No entanto, tal conclusão sem se mostraria falaciosa, pois que o sentido útil da declaração de dação, na parte atribuída a M. G., está no facto do mesmo, naquela escritura, ter também entregue em pagamento os (seus) bens móveis que surgem descritos na verba n.º 3 dessa escritura, ao passo que a sua mulher entregou os bens de que era (à data) dona, no caso, as verbas 1 e 2 e os bens que a própria tivesse na verba n.º 3.
Daí que, não seja defensável admitir-se que a declaração negocial que nessa escritura surge atribuída a M. G. objectivamente comporte, em si mesma e ainda que de forma imperfeitamente expressa, uma declaração de dação em pagamento da referida raiz (art.º 238.º, n.º 1, do CC), nem que, subjectivamente, essa fosse a sua real vontade relativamente àquele concreto prédio, porque o próprio declarante não podia ignorar que, à data daquela escritura, a propriedade daquele prédio não lhe cabia, tanto mais que naquele acto limitou-se a autorizar na venda (art.º 238.º, n.º 2, do CC).”
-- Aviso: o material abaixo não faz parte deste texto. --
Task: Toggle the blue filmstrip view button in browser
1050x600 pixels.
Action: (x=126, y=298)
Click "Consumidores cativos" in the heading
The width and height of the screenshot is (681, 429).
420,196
Concordamos com a interpretação efectuada pelo tribunal a quo de que da declaração a autorizar a dação da nua propriedade de um bem não é equivalente à vontade de dar em pagamento o mesmo bem. São atos de manifestação de vontade distintos.
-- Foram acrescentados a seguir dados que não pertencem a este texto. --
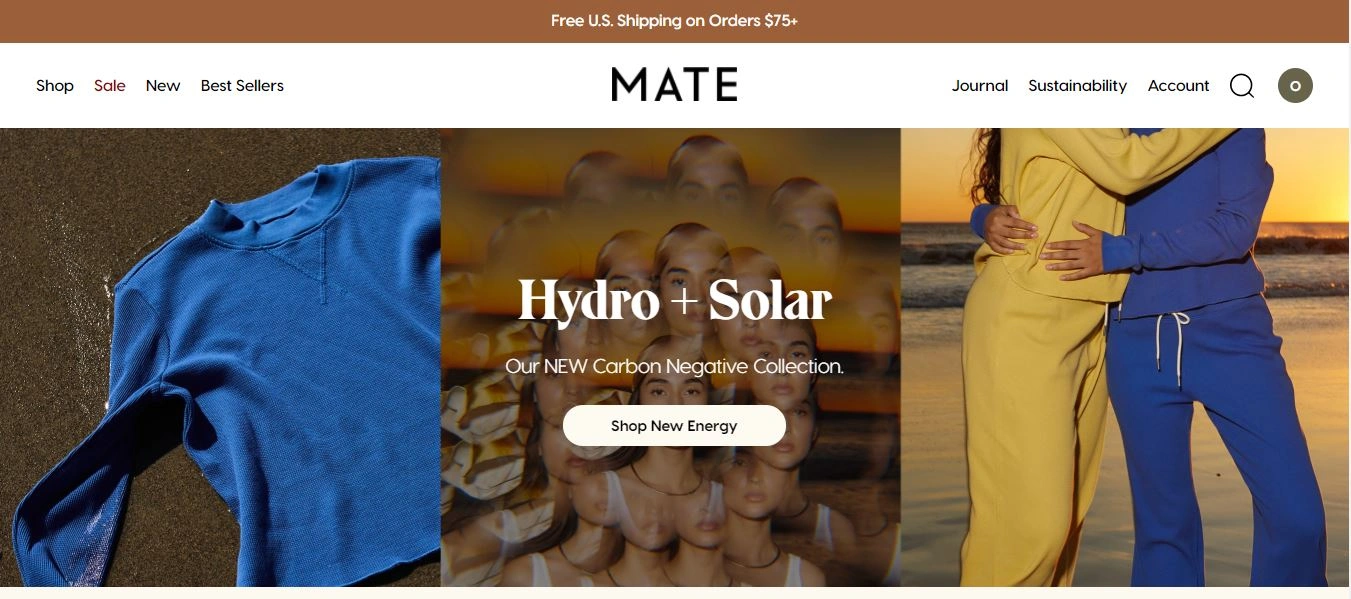Open the shopping cart bubble showing 0
1351x599 pixels.
tap(1295, 85)
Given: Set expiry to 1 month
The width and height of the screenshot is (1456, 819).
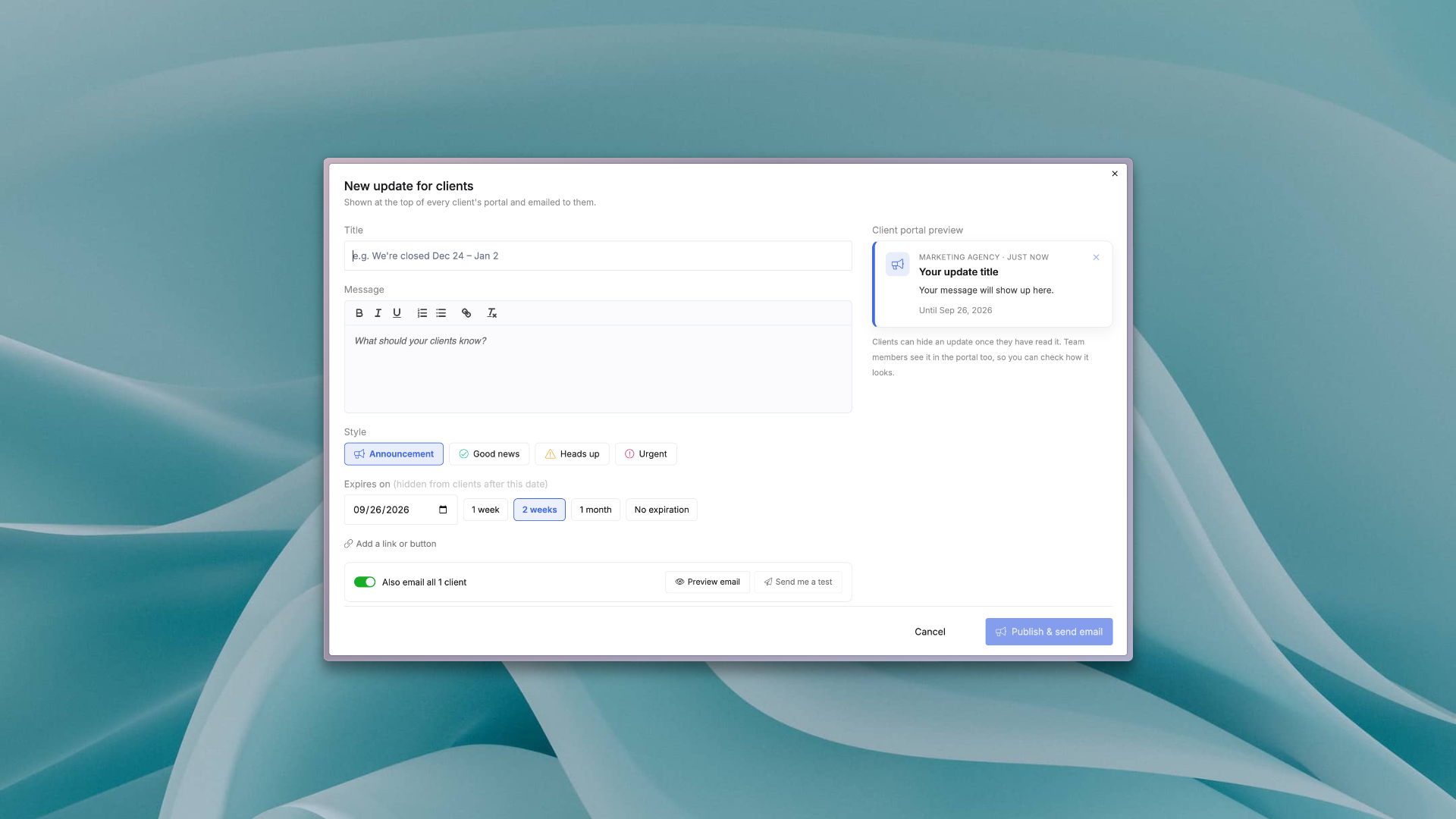Looking at the screenshot, I should [595, 510].
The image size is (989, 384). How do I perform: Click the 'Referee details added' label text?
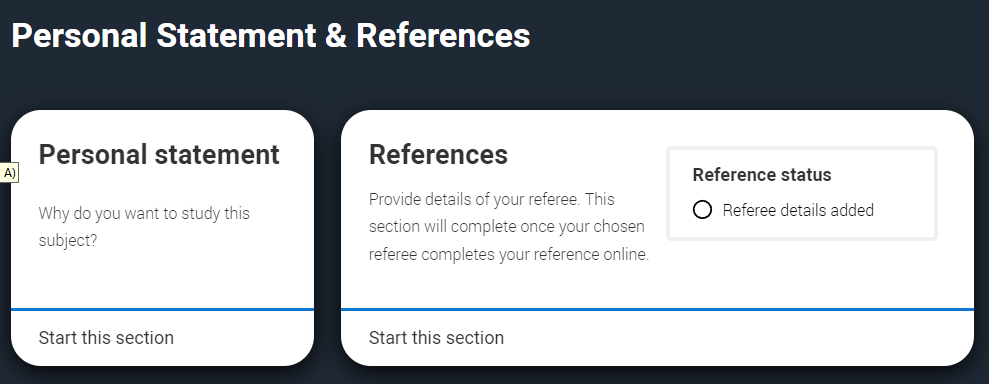798,210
Sendo o contrato de prestação de serviços e de dação em pagamento nulo porque se trata de uma alienação de bens alheios, a possibilidade de “salvar este contrato”, poderia ser efectuada através do instituto da conversão do qual os apelantes não se socorreram.
Na sentença recorrida não deixou de se equacionar a eventual aplicação ao caso do instituto da conversão previsto no artigo 293.º, do CC [segundo o qual «o negócio nulo (…) pode converter-se num negócio de tipo ou conteúdo diferente, do qual contenha os requisitos essenciais de substância e de forma, quando o fim prosseguido pelas partes permita supor que elas o teriam querido, se tivessem previsto a invalidade»] com o propósito de demonstrar que, caso as partes tivessem previsto a declaração de nulidade das alienações referidas em 4) e 5) e o prédio regressasse à sua esfera jurídica, a vontade conjectural do mencionado M. G. sempre seria a de – ele próprio - emitir declaração negocial no sentido de dar em pagamento a raiz daquele prédio.
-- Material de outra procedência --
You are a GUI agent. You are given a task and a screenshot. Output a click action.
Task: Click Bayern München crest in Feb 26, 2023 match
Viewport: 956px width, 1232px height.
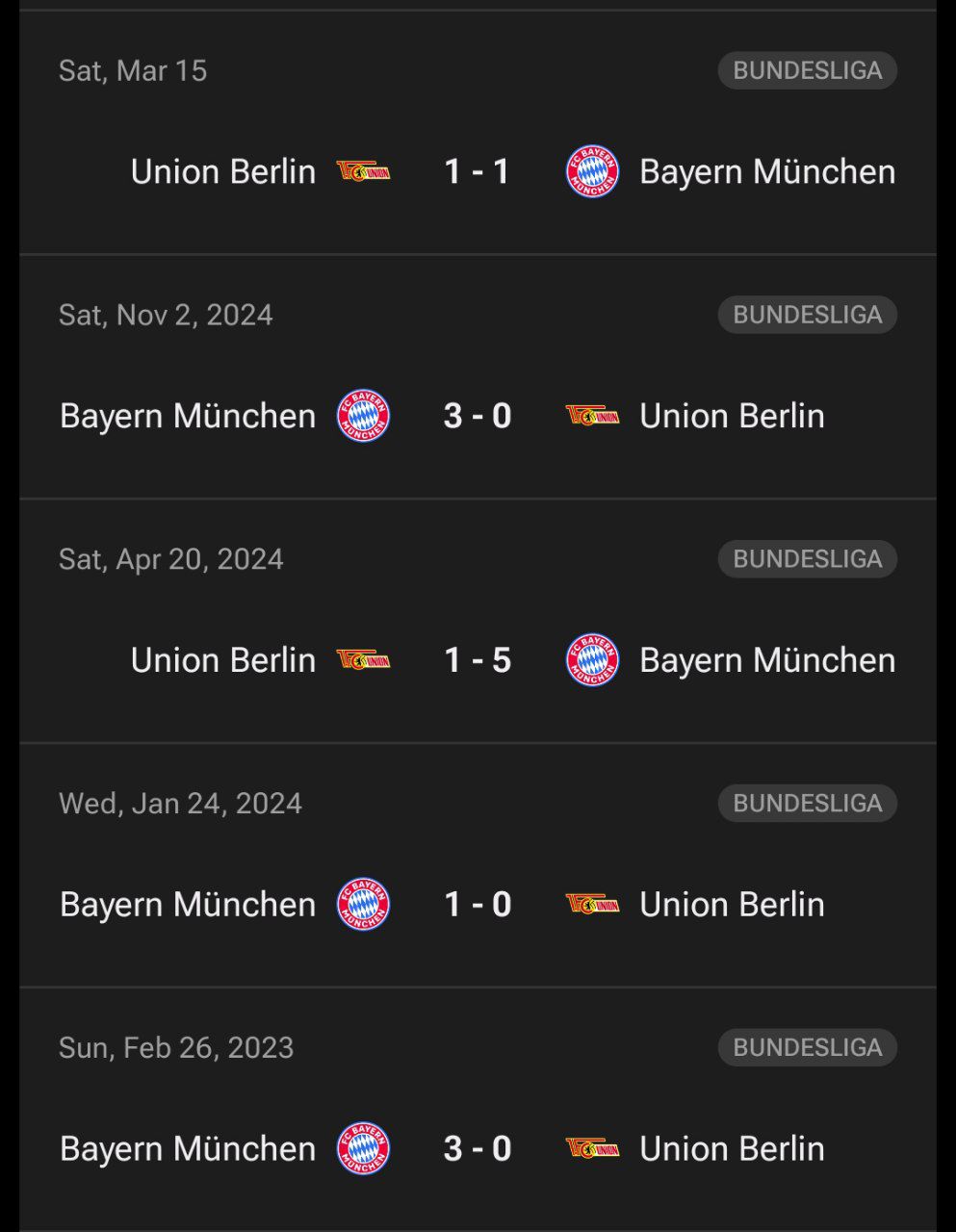pyautogui.click(x=363, y=1148)
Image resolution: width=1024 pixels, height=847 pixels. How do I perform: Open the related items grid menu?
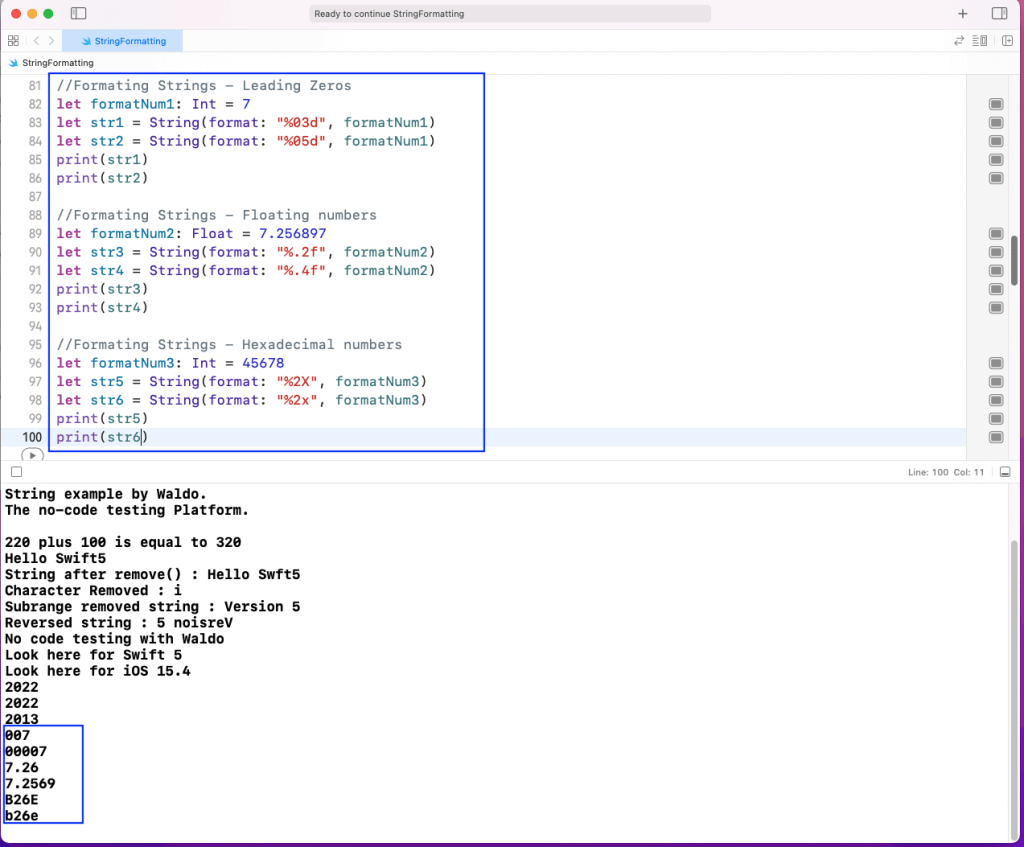point(13,41)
Só que, além dos réus não terem expressamente peticionado a conversão do negócio, tão pouco alegaram os factos necessários a estimular a hipótese normativa do artº 239º do CC, designadamente alegando qual o sentido e conteúdo da vontade conjectural das partes, caso tivessem previsto a nulidade, sendo que a vontade conjetural não se presume. A conversão deve ser requerida pelas partes, não podendo ser decretada ex officio pelo juiz, ou seja, não deve ser afirmada contra os próprios interesses e a própria vontade das partes (Fernandes, Luís A. Carvalho – A conversão dos negócios jurídicos civis – Dissertação de Doutoramento, Quid Juris, p. 352/353).
Consequentemente, a decisão recorrida não merece censura.

IV – Decisão

Pelo exposto, acordam os juízes deste Tribunal em julgar improcedente a apelação, confirmando a decisão recorrida.
Custas pelos apelantes.
Registe e notifique.
Guimarães, 9 de julho de 2020


1. Acessível em www.dgsi.pt, sítio onde poderão ser consultados todos os acórdãos que venham a ser citados sim indicação da fonte.
2. Vaz Serra em RLJ, 106º, 26, Pires de Lima e Antunes Varela, C.Civil Anotado, Vol II, 3ª edição, pag.189, Menezes Leitão, Direito das Obrigações, Vol III, 5ª edição, pág. 98 e Acs. do STJ de 18-2-2003, Col. Jur. 2003, Tomo I, pág. 106, de 30.06.2009 e de 14.09.2010, proferidos respectivamente nos processos 268/04 e 1618/04.
3. Cfr. se defende no Ac. do STJ de 21.06.2007, proferido no proc. 07B1847.